Burial ground, Kilcanway, Co. Cork
Co. Cork |
Burial Grounds
In a pasture on a south-east-facing slope in north Cork, there is a burial ground that has effectively ceased to exist, not through destruction but through simple disappearance from the record.
The 1842 Ordnance Survey six-inch map marks it clearly enough: a subcircular area roughly ten metres across, outlined by a broken line and labelled "Children's Burial Ground". By the time the same map was revised in 1905, and again in 1935, it had been quietly dropped. No annotation, no explanation. Today there is no visible surface trace at all.

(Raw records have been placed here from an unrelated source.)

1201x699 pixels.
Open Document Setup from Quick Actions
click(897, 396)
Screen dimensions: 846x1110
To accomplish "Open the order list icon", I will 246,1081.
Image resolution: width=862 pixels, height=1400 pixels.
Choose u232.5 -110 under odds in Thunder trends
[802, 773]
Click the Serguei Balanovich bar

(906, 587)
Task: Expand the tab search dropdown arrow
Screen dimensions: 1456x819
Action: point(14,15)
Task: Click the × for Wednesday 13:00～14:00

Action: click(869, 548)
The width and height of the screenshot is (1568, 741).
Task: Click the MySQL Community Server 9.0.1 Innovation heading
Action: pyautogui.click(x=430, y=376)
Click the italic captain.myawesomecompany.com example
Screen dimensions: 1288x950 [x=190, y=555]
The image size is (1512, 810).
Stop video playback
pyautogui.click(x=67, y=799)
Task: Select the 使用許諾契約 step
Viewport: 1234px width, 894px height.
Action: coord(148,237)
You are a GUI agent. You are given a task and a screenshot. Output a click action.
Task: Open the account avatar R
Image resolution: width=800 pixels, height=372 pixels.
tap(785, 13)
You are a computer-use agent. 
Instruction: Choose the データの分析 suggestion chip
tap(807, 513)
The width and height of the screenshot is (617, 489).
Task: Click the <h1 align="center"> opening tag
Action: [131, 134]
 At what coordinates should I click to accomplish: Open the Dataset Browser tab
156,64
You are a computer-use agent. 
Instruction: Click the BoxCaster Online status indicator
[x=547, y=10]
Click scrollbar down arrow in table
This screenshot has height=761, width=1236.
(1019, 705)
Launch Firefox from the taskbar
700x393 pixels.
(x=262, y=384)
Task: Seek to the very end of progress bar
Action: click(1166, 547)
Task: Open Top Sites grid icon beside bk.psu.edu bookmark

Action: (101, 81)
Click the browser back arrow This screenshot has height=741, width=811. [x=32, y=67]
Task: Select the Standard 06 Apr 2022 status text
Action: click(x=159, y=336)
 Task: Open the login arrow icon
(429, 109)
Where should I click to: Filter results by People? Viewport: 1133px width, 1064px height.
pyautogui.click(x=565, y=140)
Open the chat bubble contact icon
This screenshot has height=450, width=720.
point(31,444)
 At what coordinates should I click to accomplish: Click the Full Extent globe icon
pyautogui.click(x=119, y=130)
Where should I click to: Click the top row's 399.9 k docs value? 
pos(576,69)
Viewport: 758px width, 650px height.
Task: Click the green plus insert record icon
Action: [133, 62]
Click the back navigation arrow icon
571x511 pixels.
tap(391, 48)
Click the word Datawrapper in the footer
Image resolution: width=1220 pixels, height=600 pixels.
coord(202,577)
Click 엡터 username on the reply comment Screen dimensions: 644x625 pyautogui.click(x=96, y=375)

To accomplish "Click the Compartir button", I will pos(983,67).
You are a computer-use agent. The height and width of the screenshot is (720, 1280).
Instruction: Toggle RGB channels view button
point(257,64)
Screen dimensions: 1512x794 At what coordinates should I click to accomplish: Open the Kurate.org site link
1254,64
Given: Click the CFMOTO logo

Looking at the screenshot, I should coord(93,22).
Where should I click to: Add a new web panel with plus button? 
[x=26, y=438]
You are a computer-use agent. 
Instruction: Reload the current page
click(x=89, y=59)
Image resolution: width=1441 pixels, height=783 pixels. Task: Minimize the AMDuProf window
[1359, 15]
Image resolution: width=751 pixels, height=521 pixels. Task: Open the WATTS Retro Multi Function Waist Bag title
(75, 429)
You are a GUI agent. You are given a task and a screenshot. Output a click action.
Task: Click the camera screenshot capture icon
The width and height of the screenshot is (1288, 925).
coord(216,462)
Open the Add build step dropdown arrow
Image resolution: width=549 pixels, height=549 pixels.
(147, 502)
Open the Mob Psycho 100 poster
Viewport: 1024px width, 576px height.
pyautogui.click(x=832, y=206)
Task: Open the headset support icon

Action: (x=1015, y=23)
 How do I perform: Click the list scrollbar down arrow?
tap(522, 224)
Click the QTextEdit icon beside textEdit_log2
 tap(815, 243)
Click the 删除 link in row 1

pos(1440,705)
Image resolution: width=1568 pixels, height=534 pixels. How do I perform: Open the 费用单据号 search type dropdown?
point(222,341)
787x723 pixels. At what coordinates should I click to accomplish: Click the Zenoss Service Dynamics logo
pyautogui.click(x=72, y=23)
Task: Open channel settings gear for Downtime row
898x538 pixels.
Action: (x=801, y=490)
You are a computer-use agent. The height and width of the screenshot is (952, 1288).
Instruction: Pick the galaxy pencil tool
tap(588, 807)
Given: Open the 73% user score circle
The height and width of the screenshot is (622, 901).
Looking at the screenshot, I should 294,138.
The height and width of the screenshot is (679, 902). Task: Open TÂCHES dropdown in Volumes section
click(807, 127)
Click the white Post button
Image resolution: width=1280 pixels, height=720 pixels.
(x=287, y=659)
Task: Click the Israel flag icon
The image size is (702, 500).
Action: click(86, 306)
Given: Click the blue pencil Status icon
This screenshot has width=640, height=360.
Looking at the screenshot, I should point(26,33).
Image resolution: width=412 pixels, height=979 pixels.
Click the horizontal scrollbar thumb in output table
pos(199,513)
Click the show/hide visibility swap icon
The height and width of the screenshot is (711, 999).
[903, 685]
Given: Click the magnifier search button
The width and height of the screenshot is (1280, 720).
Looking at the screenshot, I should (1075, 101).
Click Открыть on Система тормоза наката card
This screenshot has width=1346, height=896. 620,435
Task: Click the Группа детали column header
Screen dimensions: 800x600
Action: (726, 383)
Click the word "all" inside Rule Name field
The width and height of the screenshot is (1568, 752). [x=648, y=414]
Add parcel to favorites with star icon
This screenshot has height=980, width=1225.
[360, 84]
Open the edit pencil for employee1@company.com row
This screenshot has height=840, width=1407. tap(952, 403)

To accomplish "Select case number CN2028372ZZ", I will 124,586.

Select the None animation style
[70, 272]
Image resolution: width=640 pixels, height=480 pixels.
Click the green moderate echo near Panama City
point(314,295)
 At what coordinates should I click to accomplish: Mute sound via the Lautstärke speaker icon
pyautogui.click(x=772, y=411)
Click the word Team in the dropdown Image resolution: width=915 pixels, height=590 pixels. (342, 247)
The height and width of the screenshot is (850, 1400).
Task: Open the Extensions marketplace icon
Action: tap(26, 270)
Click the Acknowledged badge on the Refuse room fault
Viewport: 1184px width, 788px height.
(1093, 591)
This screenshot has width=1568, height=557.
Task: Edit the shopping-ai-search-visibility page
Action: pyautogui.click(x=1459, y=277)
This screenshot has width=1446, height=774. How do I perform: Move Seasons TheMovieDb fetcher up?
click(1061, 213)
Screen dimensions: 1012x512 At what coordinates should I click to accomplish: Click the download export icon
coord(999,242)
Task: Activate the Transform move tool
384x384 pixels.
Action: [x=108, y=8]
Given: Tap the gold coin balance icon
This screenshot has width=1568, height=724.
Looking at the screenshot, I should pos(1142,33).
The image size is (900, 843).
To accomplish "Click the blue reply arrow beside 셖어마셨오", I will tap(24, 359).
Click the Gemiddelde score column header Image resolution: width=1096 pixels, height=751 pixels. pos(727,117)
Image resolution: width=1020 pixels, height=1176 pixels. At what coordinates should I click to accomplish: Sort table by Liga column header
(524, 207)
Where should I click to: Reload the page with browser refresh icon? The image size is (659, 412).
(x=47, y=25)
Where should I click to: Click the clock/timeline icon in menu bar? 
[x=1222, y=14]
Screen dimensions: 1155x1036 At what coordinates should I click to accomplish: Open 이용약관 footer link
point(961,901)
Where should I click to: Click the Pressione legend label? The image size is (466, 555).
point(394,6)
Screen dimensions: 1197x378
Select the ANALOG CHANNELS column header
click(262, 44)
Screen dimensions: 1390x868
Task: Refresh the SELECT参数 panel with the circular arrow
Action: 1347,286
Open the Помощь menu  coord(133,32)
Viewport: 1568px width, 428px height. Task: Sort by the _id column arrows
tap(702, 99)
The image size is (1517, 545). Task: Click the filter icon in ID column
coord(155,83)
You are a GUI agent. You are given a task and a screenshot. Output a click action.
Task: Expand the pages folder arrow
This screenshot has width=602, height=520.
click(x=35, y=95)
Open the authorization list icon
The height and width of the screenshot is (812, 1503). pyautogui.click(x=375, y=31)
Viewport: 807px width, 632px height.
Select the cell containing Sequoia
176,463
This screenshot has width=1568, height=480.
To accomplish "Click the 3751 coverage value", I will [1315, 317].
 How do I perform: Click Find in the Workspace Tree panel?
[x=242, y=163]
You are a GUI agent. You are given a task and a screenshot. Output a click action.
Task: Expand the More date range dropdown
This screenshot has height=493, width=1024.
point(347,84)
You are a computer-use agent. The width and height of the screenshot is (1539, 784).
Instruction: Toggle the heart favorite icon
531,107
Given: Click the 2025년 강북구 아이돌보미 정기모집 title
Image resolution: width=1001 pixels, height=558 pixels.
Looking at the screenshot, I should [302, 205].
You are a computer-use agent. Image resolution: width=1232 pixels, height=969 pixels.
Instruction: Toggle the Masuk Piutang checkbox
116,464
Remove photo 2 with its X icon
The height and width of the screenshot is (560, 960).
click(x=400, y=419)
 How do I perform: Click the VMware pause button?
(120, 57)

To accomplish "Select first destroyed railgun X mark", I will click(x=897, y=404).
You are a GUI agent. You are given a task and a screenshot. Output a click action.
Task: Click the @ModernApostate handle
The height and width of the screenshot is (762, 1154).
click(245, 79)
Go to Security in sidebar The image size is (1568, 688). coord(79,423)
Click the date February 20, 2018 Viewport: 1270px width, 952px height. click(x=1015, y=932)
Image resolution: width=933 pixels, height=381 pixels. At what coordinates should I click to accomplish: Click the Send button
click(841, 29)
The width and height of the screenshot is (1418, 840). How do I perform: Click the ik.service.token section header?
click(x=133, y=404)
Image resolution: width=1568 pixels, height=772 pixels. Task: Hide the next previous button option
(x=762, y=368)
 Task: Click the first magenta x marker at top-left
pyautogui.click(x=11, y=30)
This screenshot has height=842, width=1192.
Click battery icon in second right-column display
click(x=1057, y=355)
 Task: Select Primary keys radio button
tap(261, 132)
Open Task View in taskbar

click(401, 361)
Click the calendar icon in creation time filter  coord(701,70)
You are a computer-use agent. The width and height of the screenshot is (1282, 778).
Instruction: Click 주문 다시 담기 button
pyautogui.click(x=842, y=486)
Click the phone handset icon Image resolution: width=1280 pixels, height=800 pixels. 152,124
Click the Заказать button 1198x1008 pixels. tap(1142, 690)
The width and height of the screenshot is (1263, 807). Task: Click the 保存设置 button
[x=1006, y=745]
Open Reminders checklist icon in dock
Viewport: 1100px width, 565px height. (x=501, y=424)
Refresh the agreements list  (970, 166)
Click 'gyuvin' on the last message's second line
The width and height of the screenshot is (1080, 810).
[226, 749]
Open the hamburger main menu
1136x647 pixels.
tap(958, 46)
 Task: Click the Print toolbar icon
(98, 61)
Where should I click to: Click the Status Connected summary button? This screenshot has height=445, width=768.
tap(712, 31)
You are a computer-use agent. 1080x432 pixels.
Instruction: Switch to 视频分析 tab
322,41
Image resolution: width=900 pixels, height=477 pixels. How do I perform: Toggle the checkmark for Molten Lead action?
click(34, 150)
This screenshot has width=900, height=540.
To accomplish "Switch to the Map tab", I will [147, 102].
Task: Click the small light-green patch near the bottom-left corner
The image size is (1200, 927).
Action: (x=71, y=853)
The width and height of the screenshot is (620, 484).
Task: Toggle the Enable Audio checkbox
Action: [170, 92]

Places of this kind were once a feature of the Irish countryside far more commonly than is now remembered. Known as cillíní (the singular is cillín), they served as informal burial grounds for unbaptised infants, who were excluded from consecrated ground under Catholic Church practice. They were often located at liminal spots, field margins, ancient earthworks, or, as here, close to a holy well. The well at Kilcanway lies roughly 150 metres to the south-east, and the proximity is unlikely to be coincidental; holy wells frequently marked older sacred topographies, and burials near them may reflect a layered understanding of sanctity that predates the formal parish system. The scholar Power, writing in 1932, connected the Kilcanway site with two early ecclesiastical place-names recorded in the medieval territorial text known as Crichad an Chaoilli: Cill Cuili and Cill O nGeibinnain. If that identification is correct, the ground where children were quietly laid to rest may overlie, or at least neighbour, a much older Christian site of some local significance, one whose name survived in a medieval document long after any physical trace had gone.